Rooted seedlings will be ready for transfer to the 1 L culture vessels ~7-10 days after starting the root induction.
Fig.4- Root induction.
1w
Transfering re-rooted seedlings into culture vessels
Transfering re-rooted seedlings into culture vessels
The seedlings re-rooted in the Petri dishes are now ready to be grown in the large culture vessels.
Prepare the plant-growing medium
The plant medium is prepared as the root induction medium in step 4.1. The only modification is that instead of autoclaving the medium, we will first dissolve the agar and then add the medium to the culturing vessels for autoclaving.
- Autoclave for 15 minutes to dissolve the agar.
- Place 150 mL of the root induction medium (step 4.1) into 1 L culture vessels.
- Close the culture vessels.
- Autoclave for 30 minutes to sterilize the media.
2h
Transfer the rooted seedlings into the culture vessels.
- Using forceps in the hood, remove the seedling from the petri dish.
- Place the seedling in the 1 L culture vessel.
- Gently push the seeds into the media.
- Grow the plants under a light regime of 16 h light-8 h dark and a light intensity of ~200 µE.
- The seedlings will form new leaves and roots, and the plantlets will develop new lateral shoots and rhizomes that could be used for in vitro multiplication.
Fig. 5- Re-rooted seedlings growing in the culture chamber.
1h
In vitro propagation of Sporobolus alterniflorus
In vitro propagation of Sporobolus alterniflorus
1h
1h
Once plants have produced new shoots, we can easily separate each of them from the mother plant and place them in new culturing vessels. The new lateral shoots developed from the main shoot also have a root system. Once separated they will develop into full adult vitroplants in 4-6 weeks. Even shoots as small as 1-2 cm can grow into full vitroplants as long as they have roots.
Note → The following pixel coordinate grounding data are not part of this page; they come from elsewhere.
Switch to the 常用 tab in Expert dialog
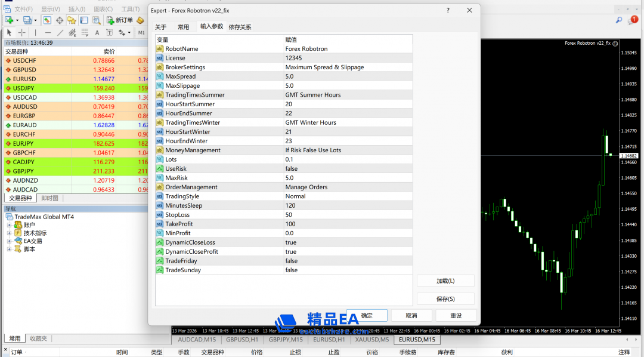 pyautogui.click(x=183, y=27)
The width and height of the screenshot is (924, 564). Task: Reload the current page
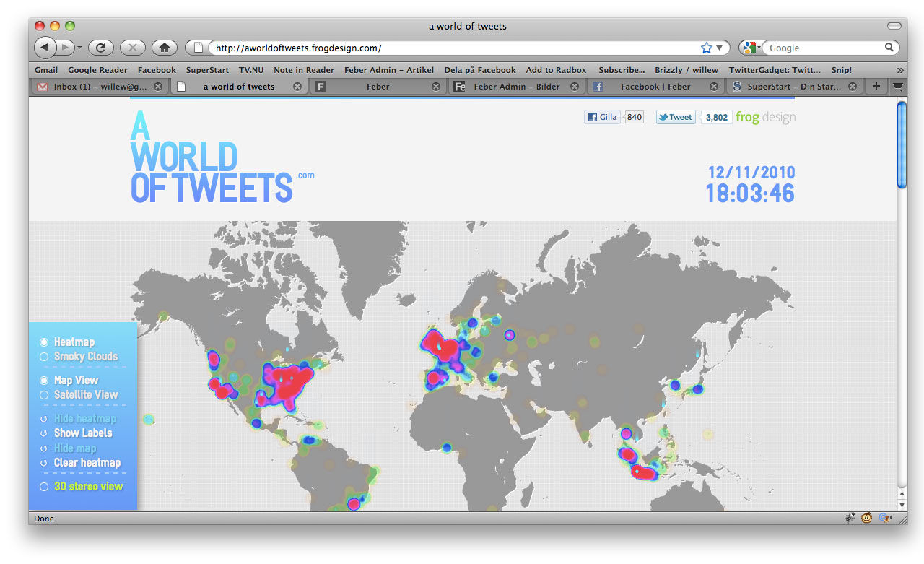[x=100, y=48]
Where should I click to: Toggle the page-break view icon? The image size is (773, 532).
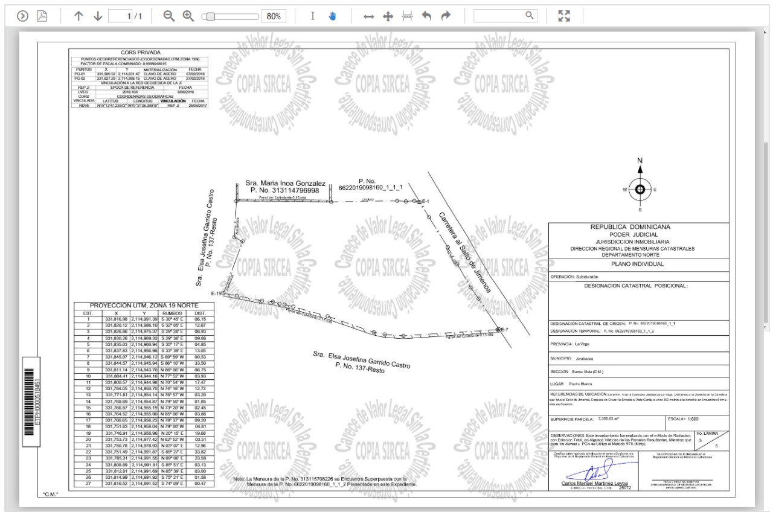[407, 16]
Rhizomes can also be used as explants and they will also develop into complete plants.
At this stage, you can continue growing the vitroplants in the modified MS media from step 4.1 or transfer the plants to a hormone-free medium, MS medium (3% sucrose, pH 5.8, agar 0.7%).
Note
You can transfer the plants into the media when the agar is cool to the touch but not completely settled. This way, it is easier to fully cover the roots in media!
1h
Protocol references
Murashige, T. and Skoog, F. (1962) A Revised Medium for Rapid Growth and Bio Assays with Tobacco Tissue Cultures. Physiol Plantarum, 15, 473-497. http://dx.doi.org/10.1111/j.1399-3054.1962.tb08052.x
Linsmaier, E.M. and Skoog, F. (1965) Organic Growth Factor Requirements of Tobacco Tissue Cultures. Physiologia Plantarum, 18, 100-127.